Padahal saat kekeringan melanda, akar dan dahanku paling banyak menyimpan air, dahulu manusia membuat sumur air didekat ku.Â
Sekarang, setelah air-air mengalir melalui pipa besi, mereka tak pernah lagi berkunjung mengambil air, sampai-sampai akar-akarku menghancurkan sumurnya, mereka tak perduli.
"Bukankah, seringkali ada manusia yang datang menyalakan kemenyan didepanmu hai beringin tua," tanya Bue memotong cerita pohon beringin tua.
"Aku sudah lama tidak menjumpai mereka lagi hai Bue," beringin tua menjawab dengan sedih.
"Bue bisakah kau terbang dan melihat, apakah masih ada pohon beringin lain disekitar hutan sawit ini," lanjut beringin tua meminta.
"Hanya kau satu satunya yang tersisa, berada tepat dibatas desa dan hutan sawit hai beringin tua, karena pohon beringin dibalai desa sudah ditebang diganti pohon-pohon berbunga, " jawab Bue yang enggan terbang.
Pagi itu matahari urung menampakan diri, semilir angin yang berhembus membawa awan hujan nan hitam pekat.
Hujan yang deras menyusul kemudian, Bue berlindung pada dahan yang rimbun dedaunan diatas beringin tua.
Bue yang bersiap untuk menutup matanya, terkejut dengan getaran demi getaran pada pohon beringin tua.
Bunyi petir bersahutan memecah kegelapan ditengah hujan yang semakin deras, semakin menambah keresahan pada hati Bue si burung hantu.
"Bue, tolong aku.. rayap dalam tubuhku sudah sangat menyakitkan," teriakan pohon beringin tua samar terdengar.
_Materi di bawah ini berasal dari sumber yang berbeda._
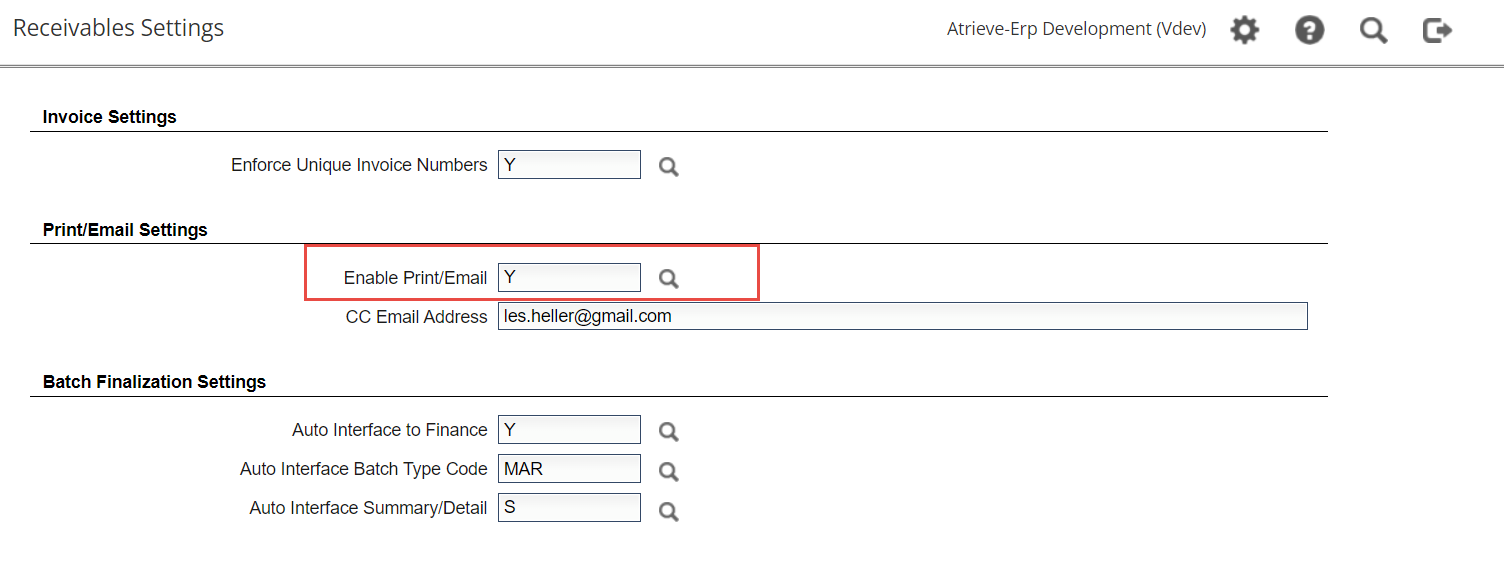
Task: Open lookup beside Enable Print/Email field
Action: 669,279
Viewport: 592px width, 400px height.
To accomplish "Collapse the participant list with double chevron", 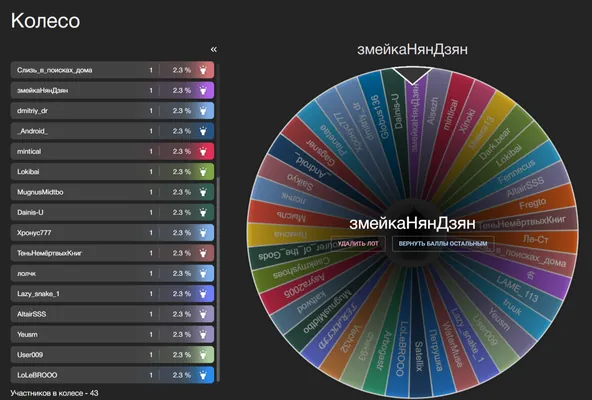I will [x=214, y=49].
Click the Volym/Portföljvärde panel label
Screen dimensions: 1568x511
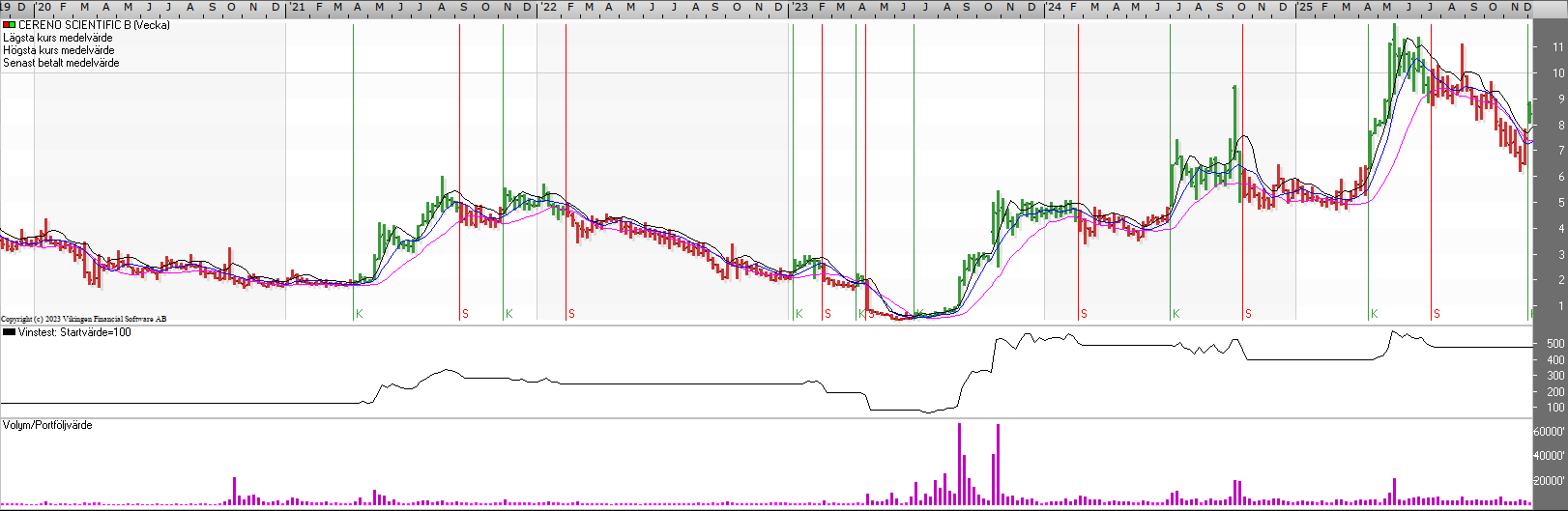click(47, 425)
Bue pun terbang mematuk-matuk rayap pada batang pohon beringin tua, namun paruhnya tak dapat mengambil barang satu rayap pun juga, kemudian berkata, "Aku tidak bisa memakan rayap ini hai beringin tua, trenggiling yang biasa membantumu memakan rayap sudah lama hilang dari sini ditangkap manusia."
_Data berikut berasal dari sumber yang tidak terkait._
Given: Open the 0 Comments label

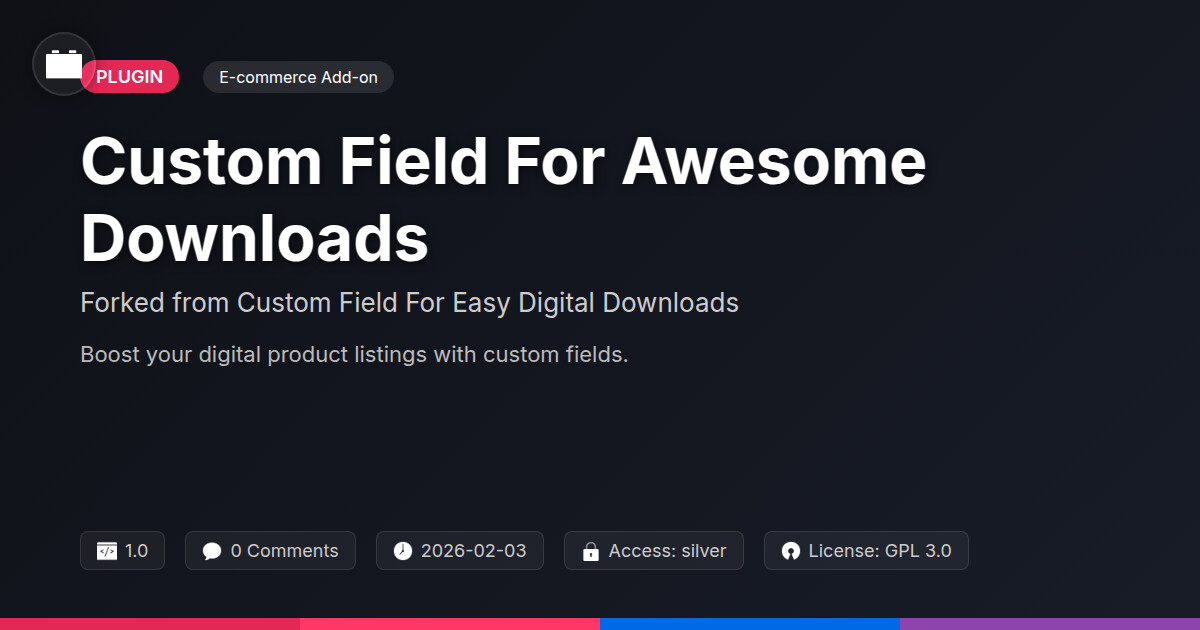Looking at the screenshot, I should coord(284,551).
Angin yang berhembus kencang menghantam pohon beringin tua dari arah tenggara, dan petir pun menyambar seketika setelahnya.
Pohon beringin tua roboh, dan Bue yang terlambat menghindar pun terpelanting terkena ranting pohon beringin tua.
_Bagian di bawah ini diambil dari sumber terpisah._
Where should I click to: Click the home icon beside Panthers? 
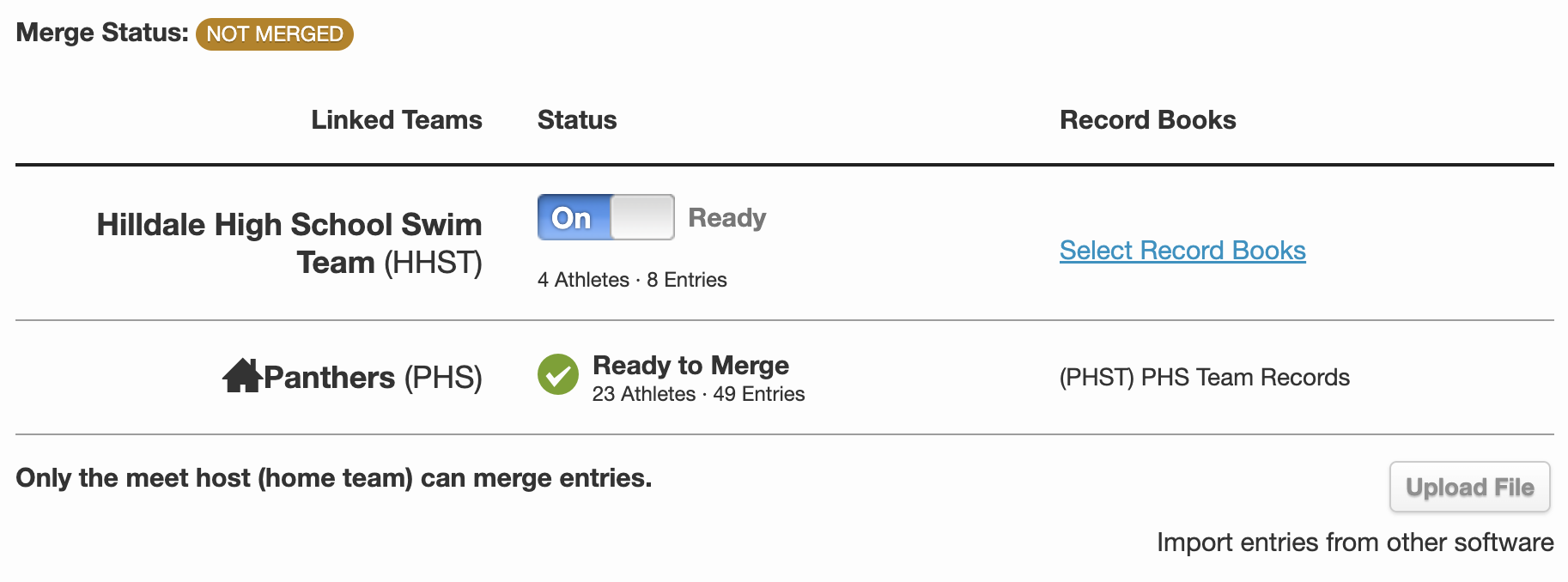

Tamatlah riwayat pohon beringin tua, yang menderita dimakan rayap hingga tak kuasa lagi menahan angin dan hujan lebat.
Waktu berlalu, kini Bue kembali terlihat dalam kegelapan entah dimana.
Mata Bue berkaca-kaca dengan tatapan kosong dalam kegelapan, kemudian diapun berkata dengan lirih.
"Mahluk yang dapat berjalan dengan kaki, tangan dengan tubuhnya atau terbang dengan sayap dan berenang didalam air, tidak seperti pohon yang menerima nasib tertanam ditempatnya, tanpa bisa memilih untuk pergi mencari penghidupan baru."Â
"Anak-anak manusia, kalian bukan pohon yang jika tidak nyaman harus tetap tinggal bukan?" Lanjutnya.
Petuah Bue si burung hantu, terdengar sendu dari dalam sangkar besar, kini Bue si burung hantu terpasung dengan rantai besi pada sebelah kakinya.
"Tunas-tunas pohon beringin akan tumbuh, semoga tak layu sebelum berkembang." Ucap bue si burung hantu mengakhiri.
Kasihan Bue....
Indra Rahadian (10/03/20)
Populasi burung hantu terancam punah oleh perburuan.
Populasi pohon beringin kian menyusut karena pembukaan lahan untuk perkebunan, industri dan pemukiman.
Pohon yang menjadi lambang pengayoman dan lambang salah satu partai di Indonesia, kini jarang dijumpai dihalaman gedung pemerintahan.